Before he cut up teenagers in remakes of classic horror films, Marcus Nispel cut his teeth on commercials. More than 1,000 commercials, actually, including the award-winning “A Time Has Come Today” bit for Fidelity Investments, which earned Nispel a spot in Time Magazine’s year-end “Best of 1996” issue. Since then, he’s won far fewer awards, and has earned a reputation as The Guy Who Directs Remakes No One Wants.
Nispel’s resume may be festooned with some great music videos, but for the last decade he’s exclusively worked on some not-so-great remakes. In fact, all of his films released to date have been remakes: The Texas Chainsaw Massacre (2003), which helped catalyze the horror-remake contagion that we’ve yet to kill; Frankenstein (2004), a made-for-TV adaptation of Dean Koontz’ books; Pathfinder (2007), which loosely reworks an Oscar-nominated 1987 Norwegian film; Friday The 13th (2009), a reboot that conflates the first three films in the Reagan-era slasher franchise; and Conan (2011), a remake of the Arnold Schwarzenegger pulp classic.
Now Nispel, rocking a mighty beard, has set his sights on more original material. The Hollywood Reporter confirms that Nispel will be writing and directing an original film called Stowaway, produced by L.A.-based White Sands Pictures.
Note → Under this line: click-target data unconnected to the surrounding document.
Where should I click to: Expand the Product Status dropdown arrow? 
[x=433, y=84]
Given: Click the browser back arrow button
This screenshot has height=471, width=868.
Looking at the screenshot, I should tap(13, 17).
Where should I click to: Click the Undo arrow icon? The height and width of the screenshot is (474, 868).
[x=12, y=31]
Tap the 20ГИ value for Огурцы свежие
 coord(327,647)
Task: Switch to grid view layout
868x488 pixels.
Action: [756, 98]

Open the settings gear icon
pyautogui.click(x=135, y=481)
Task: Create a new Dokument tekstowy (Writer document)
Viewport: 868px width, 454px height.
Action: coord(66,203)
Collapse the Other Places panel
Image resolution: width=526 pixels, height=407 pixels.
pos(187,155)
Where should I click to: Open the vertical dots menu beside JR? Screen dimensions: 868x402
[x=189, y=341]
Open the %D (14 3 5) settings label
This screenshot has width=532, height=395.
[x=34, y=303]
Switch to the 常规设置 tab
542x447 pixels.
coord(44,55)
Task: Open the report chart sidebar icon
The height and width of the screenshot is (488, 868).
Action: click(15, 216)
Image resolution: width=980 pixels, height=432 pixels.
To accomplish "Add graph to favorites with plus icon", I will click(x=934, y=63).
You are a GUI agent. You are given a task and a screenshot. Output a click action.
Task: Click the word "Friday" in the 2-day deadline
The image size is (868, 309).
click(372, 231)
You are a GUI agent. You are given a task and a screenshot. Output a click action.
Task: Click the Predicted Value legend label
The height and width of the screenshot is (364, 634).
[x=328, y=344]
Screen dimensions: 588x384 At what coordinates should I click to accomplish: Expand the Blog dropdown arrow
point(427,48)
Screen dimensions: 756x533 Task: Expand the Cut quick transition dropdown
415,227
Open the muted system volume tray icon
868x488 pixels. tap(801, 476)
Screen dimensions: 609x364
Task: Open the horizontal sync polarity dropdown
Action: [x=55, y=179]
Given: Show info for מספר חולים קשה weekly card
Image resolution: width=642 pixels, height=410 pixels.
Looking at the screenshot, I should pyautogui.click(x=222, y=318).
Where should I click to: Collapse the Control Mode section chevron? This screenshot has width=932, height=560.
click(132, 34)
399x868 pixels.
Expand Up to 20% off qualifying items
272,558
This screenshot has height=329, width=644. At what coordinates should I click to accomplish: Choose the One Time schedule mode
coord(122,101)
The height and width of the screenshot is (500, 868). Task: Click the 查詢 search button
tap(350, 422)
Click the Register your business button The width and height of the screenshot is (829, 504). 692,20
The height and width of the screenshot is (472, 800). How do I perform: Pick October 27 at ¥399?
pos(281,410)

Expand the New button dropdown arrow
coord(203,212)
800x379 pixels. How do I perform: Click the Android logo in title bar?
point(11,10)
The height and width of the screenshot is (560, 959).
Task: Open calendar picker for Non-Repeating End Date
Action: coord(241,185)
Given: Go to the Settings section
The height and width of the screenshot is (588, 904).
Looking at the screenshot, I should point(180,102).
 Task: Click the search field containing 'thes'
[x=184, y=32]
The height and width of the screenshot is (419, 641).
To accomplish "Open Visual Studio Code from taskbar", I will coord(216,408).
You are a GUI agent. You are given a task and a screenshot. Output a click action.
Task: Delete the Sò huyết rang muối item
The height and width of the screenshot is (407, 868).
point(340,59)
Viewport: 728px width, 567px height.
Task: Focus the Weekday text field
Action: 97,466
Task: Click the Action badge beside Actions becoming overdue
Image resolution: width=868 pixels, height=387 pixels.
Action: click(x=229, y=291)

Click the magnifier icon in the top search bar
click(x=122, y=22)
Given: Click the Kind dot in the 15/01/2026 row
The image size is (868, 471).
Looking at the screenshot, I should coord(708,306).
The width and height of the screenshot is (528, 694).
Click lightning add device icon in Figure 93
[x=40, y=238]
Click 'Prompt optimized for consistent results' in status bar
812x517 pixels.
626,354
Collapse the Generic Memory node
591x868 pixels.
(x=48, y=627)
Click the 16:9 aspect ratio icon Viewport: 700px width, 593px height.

Based on a Nordic myth of a “seaborne humanoid avenging creature” (so, like an ancient, aquatic C.H.U.D.?), Nispel’s film tells the story of a woman who marries into the perfect family and sets sail on the high seas, only to discover some insidious secret dwelling at the bottom of the sea, somewhere between the bump on the log and Davy Jones’ locker.
FX specialist Mike Elizalde of SpectralMotion will create the creature, which is sweet news: Elizalde has worked on Gremlins 2, Hellboy, Men in Black, and Nutty Professor II, which, for all its fart jokes and rampant silliness, features some great make-up effects.
Though Nispel has yet to direct what we in the critical community would call a “good movie,” he has undeniably displayed a pretty good eye, and good feel, for fun horror. His Texas Chainsaw Massacre may not be Tobe Hooper’s grueling black-comedy classic, but it certainly isn’t a boring retread. It looks better than it has any right to, packs a couple decent scares, and doesn’t hold back, like so many horror films of the pre-Saw PG-13-laden 2000s. Nispel’s Friday The 13th is similarly good-looking, if devoid of scares, but it knows what it is: bloody, sexy, silly fun.
Nispel has another fun-sounding original film, Exeter (formerly called Backmask), coming out soon. The first film he ever wrote himself, it concerns a group of teenagers having a party—as teenagers are wont to do—and decide to play a vinyl record backwards, which releases an evil spirit that subsequently possesses them. It almost sounds like a less-grim, less artsy Lords Of Salem.